Happy Easter! Today everybody has access to the audio and of course you can read the text if you prefer.
One of my seminary professors loved attending worship services at different denominations each week. Since we were in Sewanee, Tennessee, he mostly visited small, rural congregations.
One Easter he came back beaming about the sermon he had heard at a little Baptist church out in the middle of nowhere. The preacher had peppered his sermon with a refrain: “He ain’t here.” It was his paraphrase of what the angel had said at the empty tomb.
I don’t know which Gospel the preacher had been using that day, but I’m going to be dwelling on Mark here. (Mark 16:1-8) So, let’s step back and unfold how Mark’s Gospel tells us about the resurrection. Then we’ll see why I love that refrain as much as my professor did.
Three women—Mary Magdalene, Mary the mother of James, and Salome—go to the tomb just after the sun rises and brings the Sabbath to an end. They’ve brought spices for anointing Jesus’ lifeless body. Their biggest concern was the massive stone sealing the tomb. How would they move it?
When they arrive, the stone has already been rolled back. Upon entering the tomb, they find a young man in a white robe, a sort of angelic figure. He says, you guessed it, “He ain’t here.”
Well, actually, he says, “Do not be alarmed; you are looking for Jesus of Nazareth, who was crucified. He has been raised; he is not here.”
In Mark’s narrative, the risen Jesus himself does not appear. So, the empty tomb serves as the story’s focal point. That makes the message straightforward. Like the great stone, death is for us mere humans an immovable object. But death could not contain Jesus. He ain’t here.
Jesus’ resurrection has dismantled death once and for all. For all of us. Because of Jesus, death is not an ending. It is a transition. The stone has been rolled away by a power greater than any of us. By the power of God’s relentless love.
As Paul wrote to the Corinthians, “Death has been swallowed up in victory. Where, O death, is your victory? Where, O death, is your sting?” (1 Corinthians 15:54b-55)
And again, Paul said to the Romans:
In all these things we are more than conquerors through him who loved us. For I am convinced that neither death, nor life, nor angels, nor rulers, nor things present, nor things to come, nor powers, nor height, nor depth, nor anything else in all creation, will be able to separate us from the love of God in Christ Jesus our Lord. (Roman 8:37-39)
I’m comforted by the thought that, when my EEG goes flat, life is changed, not ended. A greater, more intimate union with my Maker awaits me. My loved ones will greet me on that far shore. A peace and joy that exceeds even my wildest imaginings await me and everyone I love.
But there’s more.
You see, I’ve managed to tumble into, and at times dig for myself, all sorts of little graves along the way.

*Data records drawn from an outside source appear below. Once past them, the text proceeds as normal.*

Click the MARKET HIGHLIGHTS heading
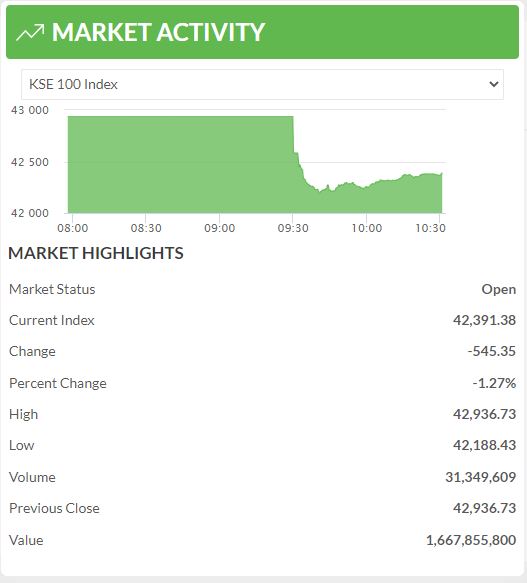click(96, 253)
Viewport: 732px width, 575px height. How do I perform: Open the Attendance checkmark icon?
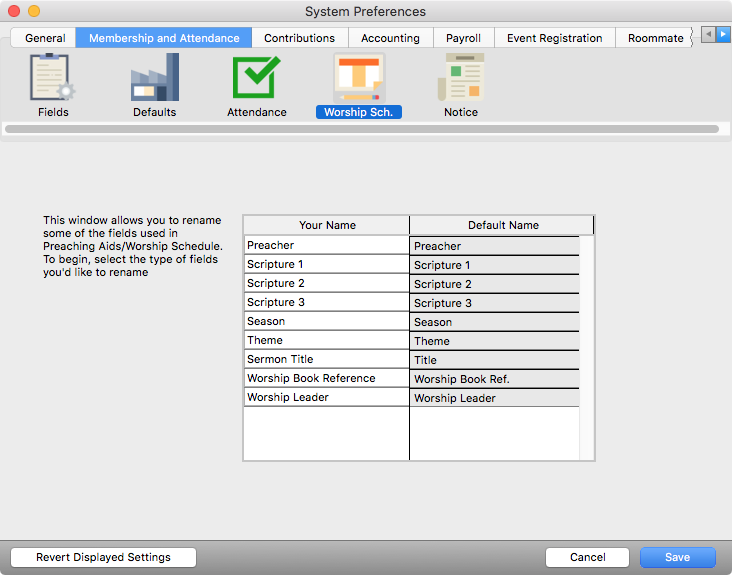[256, 78]
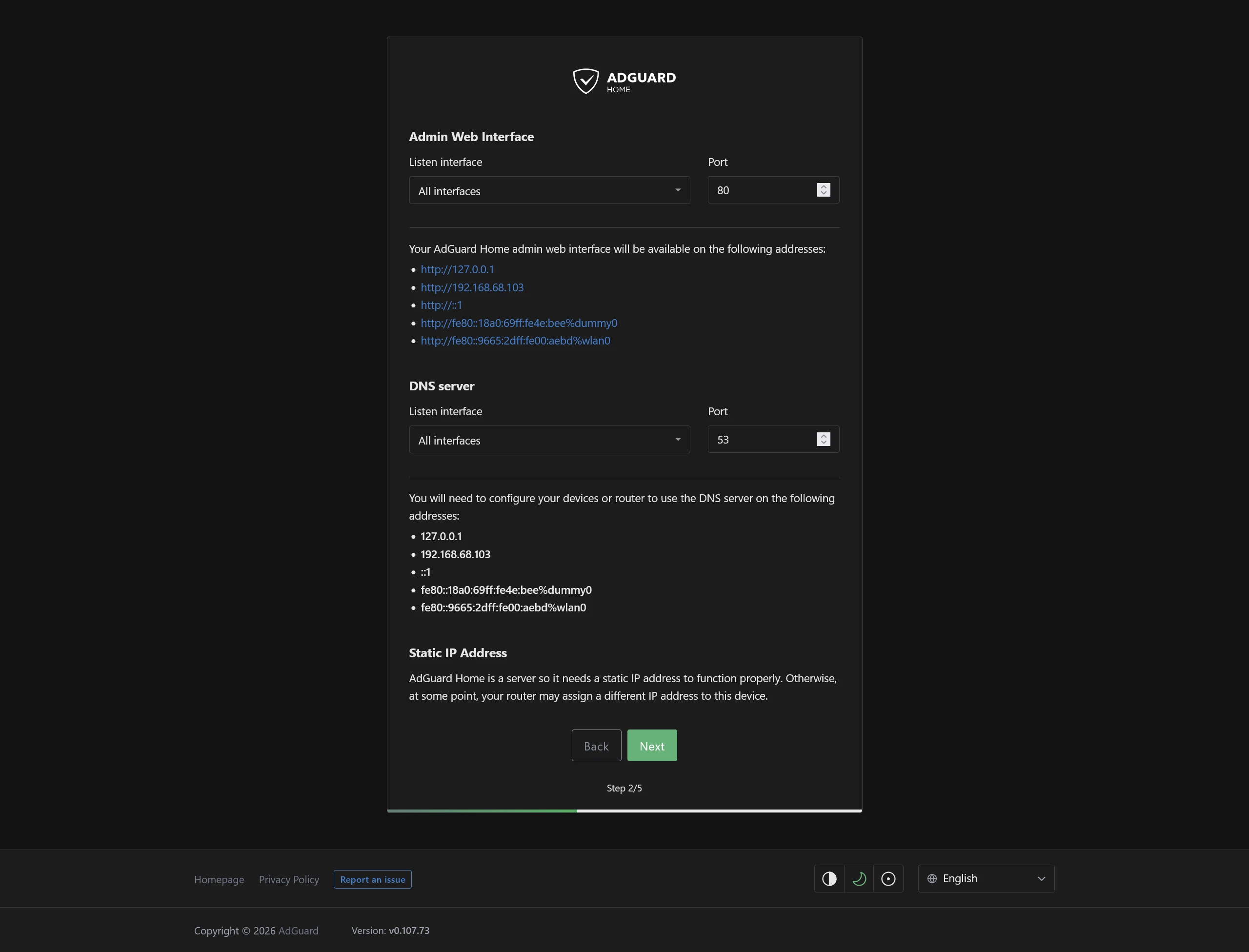Enable the dark theme with the moon icon
Image resolution: width=1249 pixels, height=952 pixels.
point(859,878)
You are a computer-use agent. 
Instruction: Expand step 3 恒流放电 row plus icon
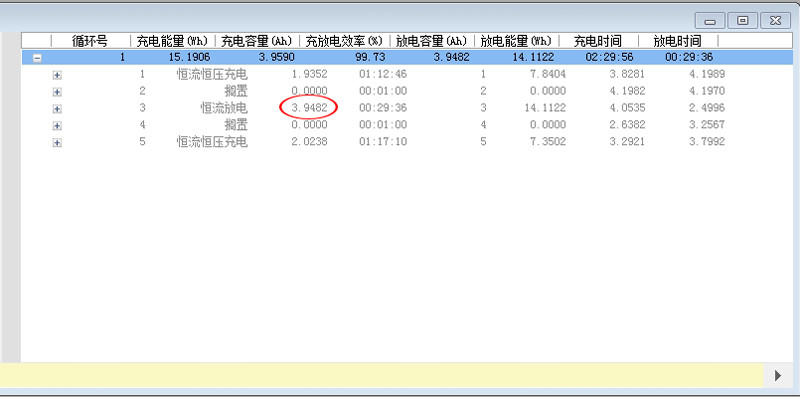click(x=57, y=109)
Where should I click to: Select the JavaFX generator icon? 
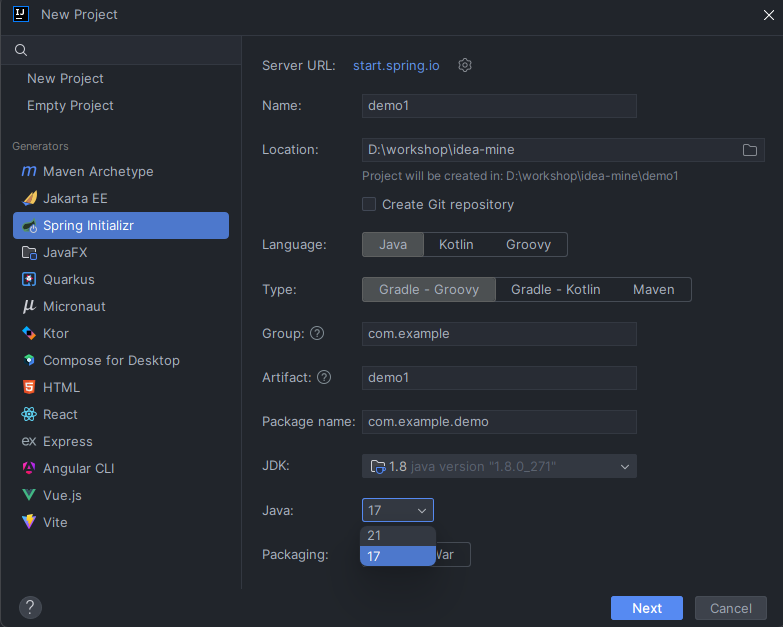click(30, 253)
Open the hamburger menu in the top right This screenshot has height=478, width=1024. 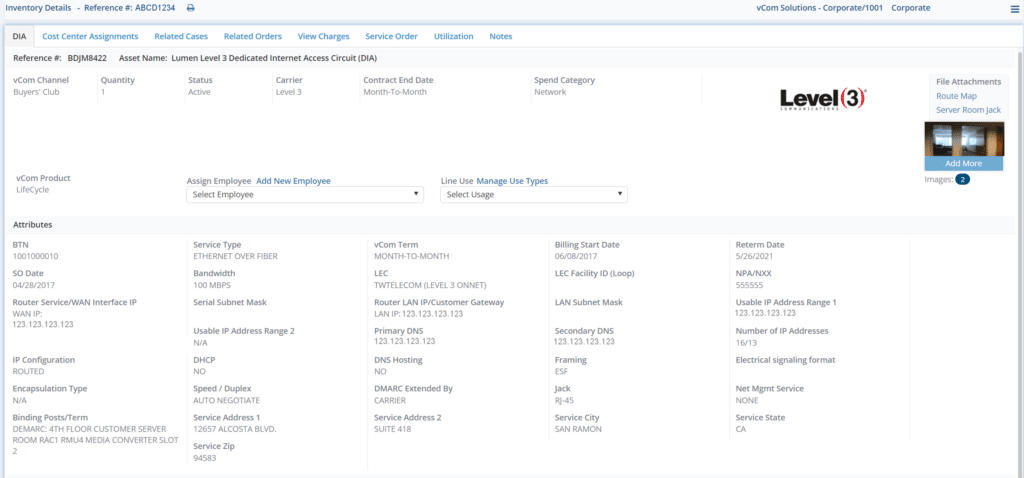pos(1015,9)
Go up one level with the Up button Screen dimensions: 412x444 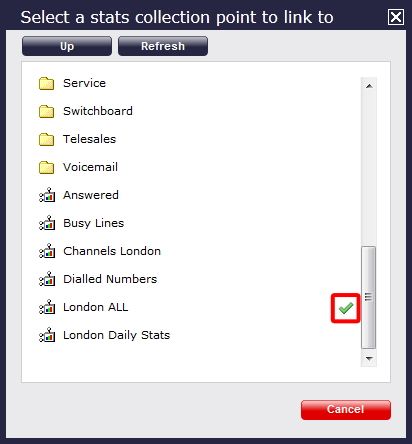tap(67, 46)
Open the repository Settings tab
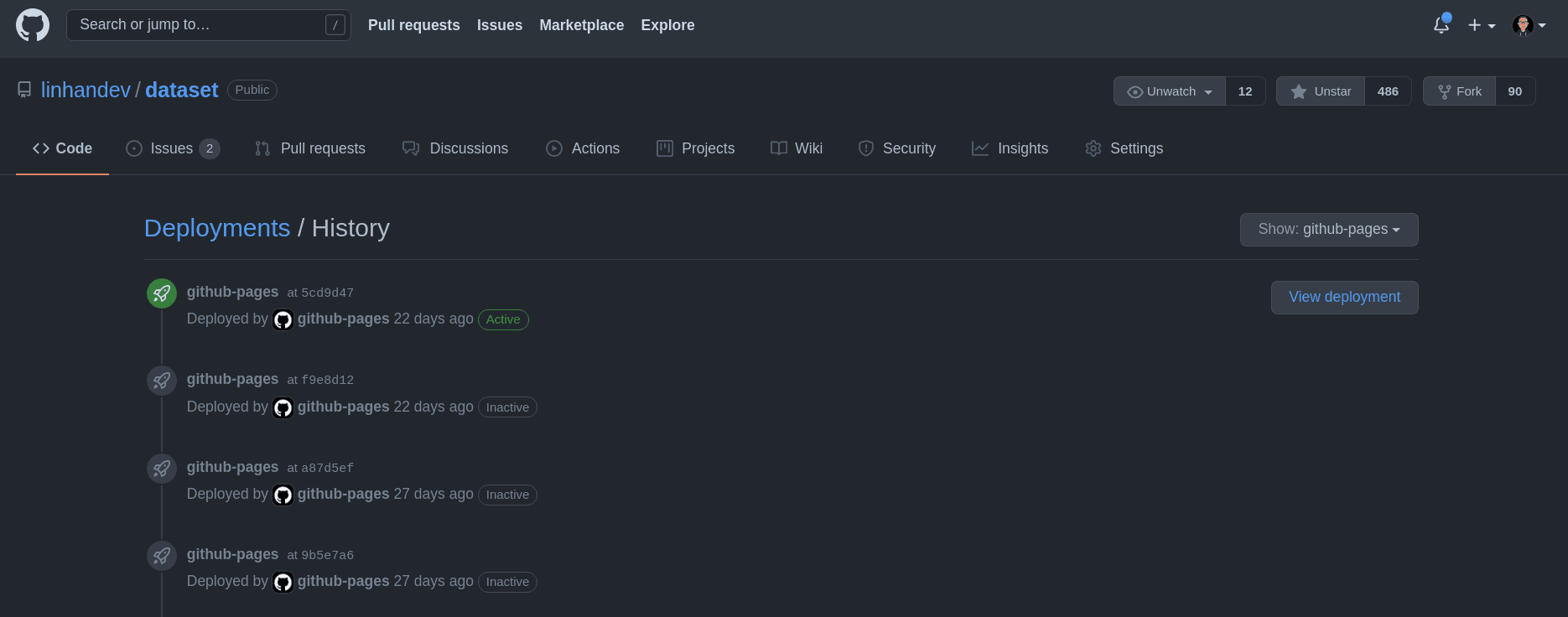The width and height of the screenshot is (1568, 617). click(x=1124, y=148)
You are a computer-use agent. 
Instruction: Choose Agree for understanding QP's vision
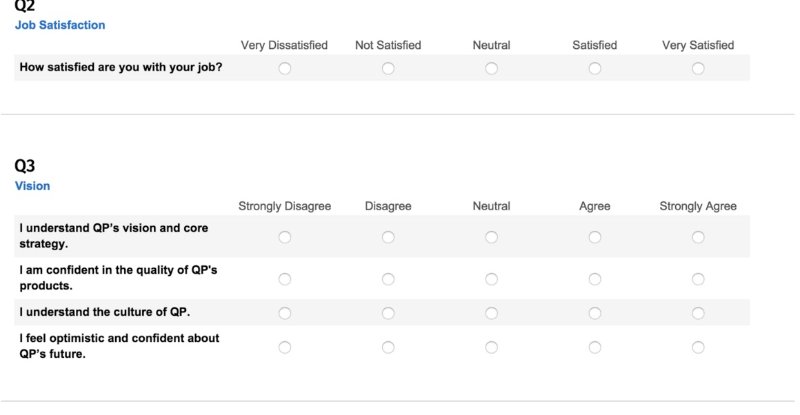(x=595, y=237)
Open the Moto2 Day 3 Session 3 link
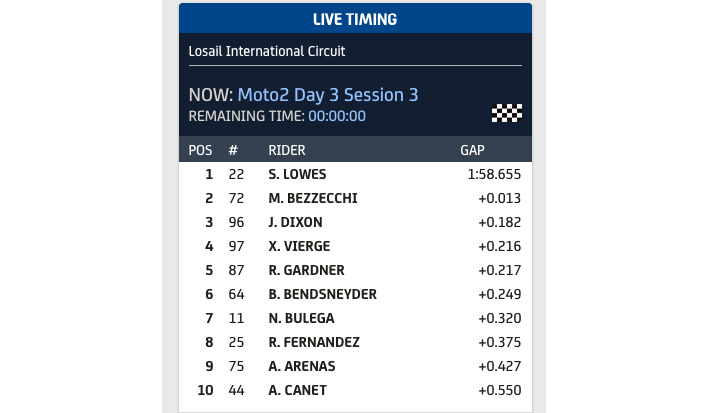Image resolution: width=709 pixels, height=413 pixels. click(x=328, y=95)
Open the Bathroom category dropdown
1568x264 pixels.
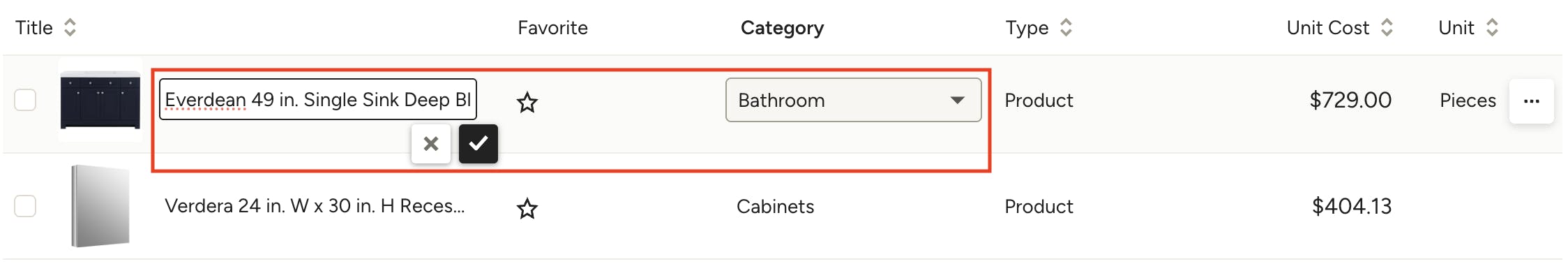[854, 100]
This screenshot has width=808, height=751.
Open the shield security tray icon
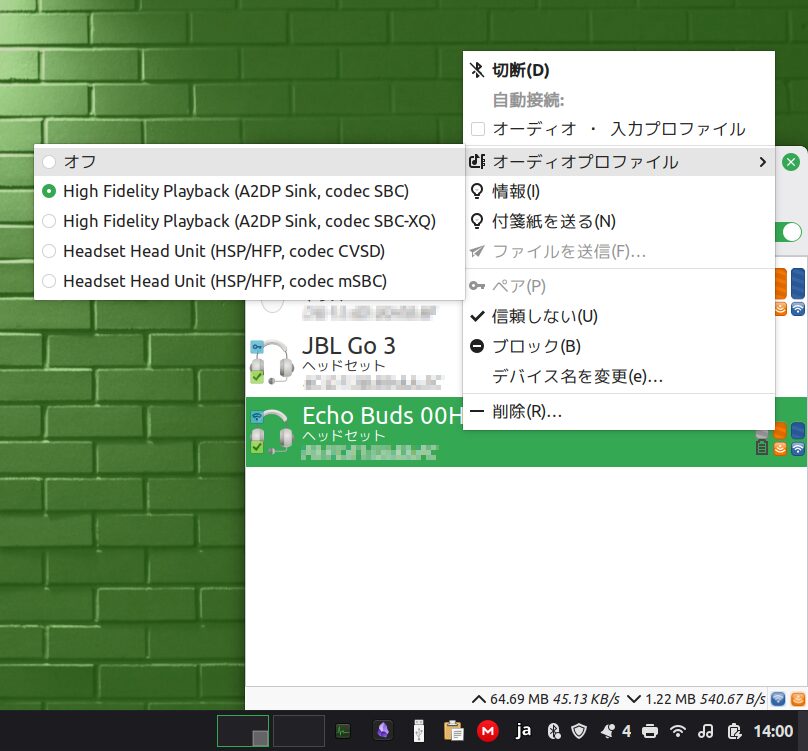[577, 731]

And chances are that I will fall into more such graves before I draw my last earthly breath.
Most of us know a bit, maybe more than a bit, about anxiety, loneliness, self-loathing, fear, rage, or resentment. Feelings of failure, regret, abandonment, or betrayal. It’s like being sealed in a dark and airless tomb with a stone too large and too heavy for us to roll back on our own.
Now remember that Jesus had no tomb of his own. He had been laid in a borrowed tomb. My tomb and your tomb. He precedes us into our final grave, but also into each and every one of our earthly, time-bound graves.
No tomb can hold Jesus. So, when he meets us in the dark places of our lives, he takes us by the hand, rolls away our stone, and leads us into the open so we can breathe the fresh air of new life.
It’s like Nadia Bolz-Weber says: “God continues to reach into the graves we dig for ourselves and pull us out, giving us new life, in ways both dramatic and small.”
He ain’t here. The tomb is empty. And so is yours and mine.
Beautiful! Happy Easter to you!
Happy Easter, Bishop Jake! Thank you for the light.